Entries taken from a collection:

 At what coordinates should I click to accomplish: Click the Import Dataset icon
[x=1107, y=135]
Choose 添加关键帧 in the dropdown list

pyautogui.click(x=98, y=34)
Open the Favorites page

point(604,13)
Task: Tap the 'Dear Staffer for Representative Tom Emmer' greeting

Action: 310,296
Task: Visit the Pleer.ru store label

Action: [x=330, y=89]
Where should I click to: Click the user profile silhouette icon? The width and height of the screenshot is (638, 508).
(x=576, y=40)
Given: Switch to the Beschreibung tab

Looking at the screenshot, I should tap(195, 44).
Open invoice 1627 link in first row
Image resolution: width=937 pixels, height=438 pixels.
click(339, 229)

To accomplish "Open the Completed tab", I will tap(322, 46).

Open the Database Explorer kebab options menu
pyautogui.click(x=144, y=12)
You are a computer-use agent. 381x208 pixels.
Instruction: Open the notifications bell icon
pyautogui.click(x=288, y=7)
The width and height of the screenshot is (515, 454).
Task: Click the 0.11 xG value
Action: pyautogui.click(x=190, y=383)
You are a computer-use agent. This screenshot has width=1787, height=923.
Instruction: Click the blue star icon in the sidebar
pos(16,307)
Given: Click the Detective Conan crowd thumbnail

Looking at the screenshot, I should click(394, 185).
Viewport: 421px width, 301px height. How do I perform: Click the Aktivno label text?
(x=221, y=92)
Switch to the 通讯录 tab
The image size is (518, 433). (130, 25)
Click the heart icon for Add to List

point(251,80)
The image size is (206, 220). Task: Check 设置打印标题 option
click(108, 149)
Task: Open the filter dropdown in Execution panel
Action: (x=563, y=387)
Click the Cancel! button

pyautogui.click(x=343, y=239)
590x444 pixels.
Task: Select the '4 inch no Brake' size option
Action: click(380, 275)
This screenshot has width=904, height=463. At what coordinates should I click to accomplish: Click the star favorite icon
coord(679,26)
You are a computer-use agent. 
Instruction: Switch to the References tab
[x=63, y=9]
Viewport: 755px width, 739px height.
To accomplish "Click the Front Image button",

> [About this exercise]: Taking the records above as input, show every line in which the word "computer" is present.

> [Worked solution]:
You are a computer-use agent. 381x208 pixels.
You are a computer-use agent. This screenshot has width=1787, height=923.
You are a computer-use agent. 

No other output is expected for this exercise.